Information provided section start

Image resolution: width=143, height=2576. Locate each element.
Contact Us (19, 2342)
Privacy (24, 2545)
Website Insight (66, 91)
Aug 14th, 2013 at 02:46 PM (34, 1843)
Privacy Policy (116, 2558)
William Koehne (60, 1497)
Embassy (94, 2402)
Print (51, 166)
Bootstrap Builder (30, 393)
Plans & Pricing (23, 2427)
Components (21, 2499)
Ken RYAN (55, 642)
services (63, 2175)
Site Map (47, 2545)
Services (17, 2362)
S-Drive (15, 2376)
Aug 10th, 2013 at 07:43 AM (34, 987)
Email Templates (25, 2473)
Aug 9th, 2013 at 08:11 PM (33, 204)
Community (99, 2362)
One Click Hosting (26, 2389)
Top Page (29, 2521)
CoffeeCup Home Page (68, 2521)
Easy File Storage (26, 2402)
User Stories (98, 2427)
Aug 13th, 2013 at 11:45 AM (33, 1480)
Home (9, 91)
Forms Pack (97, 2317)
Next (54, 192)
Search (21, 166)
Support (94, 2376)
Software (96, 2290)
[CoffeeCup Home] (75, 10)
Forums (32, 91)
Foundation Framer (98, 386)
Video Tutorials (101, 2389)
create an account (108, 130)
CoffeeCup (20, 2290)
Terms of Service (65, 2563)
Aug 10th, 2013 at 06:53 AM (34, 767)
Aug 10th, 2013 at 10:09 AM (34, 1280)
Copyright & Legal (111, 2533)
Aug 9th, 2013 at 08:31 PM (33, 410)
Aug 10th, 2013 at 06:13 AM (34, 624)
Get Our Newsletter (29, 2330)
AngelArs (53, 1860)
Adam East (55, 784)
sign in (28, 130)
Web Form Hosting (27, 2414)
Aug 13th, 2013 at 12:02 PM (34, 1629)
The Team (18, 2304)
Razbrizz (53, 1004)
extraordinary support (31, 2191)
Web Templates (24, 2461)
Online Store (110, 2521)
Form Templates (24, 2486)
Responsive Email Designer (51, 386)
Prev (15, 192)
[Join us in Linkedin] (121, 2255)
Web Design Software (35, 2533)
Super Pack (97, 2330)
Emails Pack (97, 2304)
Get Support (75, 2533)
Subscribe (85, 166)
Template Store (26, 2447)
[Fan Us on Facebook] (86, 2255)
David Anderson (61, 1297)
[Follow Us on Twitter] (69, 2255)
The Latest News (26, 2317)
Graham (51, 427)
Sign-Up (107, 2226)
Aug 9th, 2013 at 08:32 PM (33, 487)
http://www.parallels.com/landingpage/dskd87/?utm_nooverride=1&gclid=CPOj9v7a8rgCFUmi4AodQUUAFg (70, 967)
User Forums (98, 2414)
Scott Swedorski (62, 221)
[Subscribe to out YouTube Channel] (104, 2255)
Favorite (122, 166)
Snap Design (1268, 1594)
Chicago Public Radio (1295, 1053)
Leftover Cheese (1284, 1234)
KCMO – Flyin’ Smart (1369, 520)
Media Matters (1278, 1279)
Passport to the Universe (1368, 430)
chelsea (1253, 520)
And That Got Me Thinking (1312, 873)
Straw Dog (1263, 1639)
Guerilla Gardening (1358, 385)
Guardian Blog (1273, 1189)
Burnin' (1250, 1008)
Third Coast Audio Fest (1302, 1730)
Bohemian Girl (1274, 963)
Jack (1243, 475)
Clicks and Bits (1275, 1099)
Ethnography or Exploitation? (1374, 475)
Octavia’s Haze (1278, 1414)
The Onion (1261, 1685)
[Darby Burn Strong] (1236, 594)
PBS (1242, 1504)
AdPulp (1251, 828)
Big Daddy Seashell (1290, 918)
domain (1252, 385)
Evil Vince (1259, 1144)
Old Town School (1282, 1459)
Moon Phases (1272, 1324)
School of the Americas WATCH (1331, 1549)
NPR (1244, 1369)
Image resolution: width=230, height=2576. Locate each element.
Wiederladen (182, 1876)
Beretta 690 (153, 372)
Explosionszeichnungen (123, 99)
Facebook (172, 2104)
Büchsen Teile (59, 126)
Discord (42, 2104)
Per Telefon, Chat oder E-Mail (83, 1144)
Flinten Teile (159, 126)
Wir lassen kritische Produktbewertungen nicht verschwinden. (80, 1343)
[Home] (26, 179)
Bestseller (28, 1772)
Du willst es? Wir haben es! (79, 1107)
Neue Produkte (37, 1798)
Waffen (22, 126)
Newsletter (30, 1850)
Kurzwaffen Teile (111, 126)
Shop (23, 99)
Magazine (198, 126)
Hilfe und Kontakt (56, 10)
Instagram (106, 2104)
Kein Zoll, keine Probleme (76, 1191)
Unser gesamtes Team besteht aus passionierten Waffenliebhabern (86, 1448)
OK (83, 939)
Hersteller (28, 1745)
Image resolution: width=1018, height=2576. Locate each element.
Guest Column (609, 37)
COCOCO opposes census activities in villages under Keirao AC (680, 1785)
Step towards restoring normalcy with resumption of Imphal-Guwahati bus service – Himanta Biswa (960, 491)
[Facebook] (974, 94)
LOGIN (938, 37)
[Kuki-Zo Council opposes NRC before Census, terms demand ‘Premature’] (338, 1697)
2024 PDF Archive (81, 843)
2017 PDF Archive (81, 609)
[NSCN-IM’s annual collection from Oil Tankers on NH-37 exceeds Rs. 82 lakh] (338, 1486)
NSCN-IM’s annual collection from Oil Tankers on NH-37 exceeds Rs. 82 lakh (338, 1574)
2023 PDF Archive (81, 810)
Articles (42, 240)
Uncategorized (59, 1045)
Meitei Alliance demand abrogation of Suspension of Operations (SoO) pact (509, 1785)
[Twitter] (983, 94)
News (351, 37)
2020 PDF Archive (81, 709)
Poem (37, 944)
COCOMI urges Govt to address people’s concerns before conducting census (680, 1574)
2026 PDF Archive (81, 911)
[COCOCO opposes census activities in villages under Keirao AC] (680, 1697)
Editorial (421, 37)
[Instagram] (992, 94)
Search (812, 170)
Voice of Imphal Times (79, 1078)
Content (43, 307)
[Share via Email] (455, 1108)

Information provided section end

**Requirement**
The answer must consist of every line in the records above that contains the word "under".

**Answer space**
COCOCO opposes census activities in villages under Keirao AC (680, 1785)
[COCOCO opposes census activities in villages under Keirao AC] (680, 1697)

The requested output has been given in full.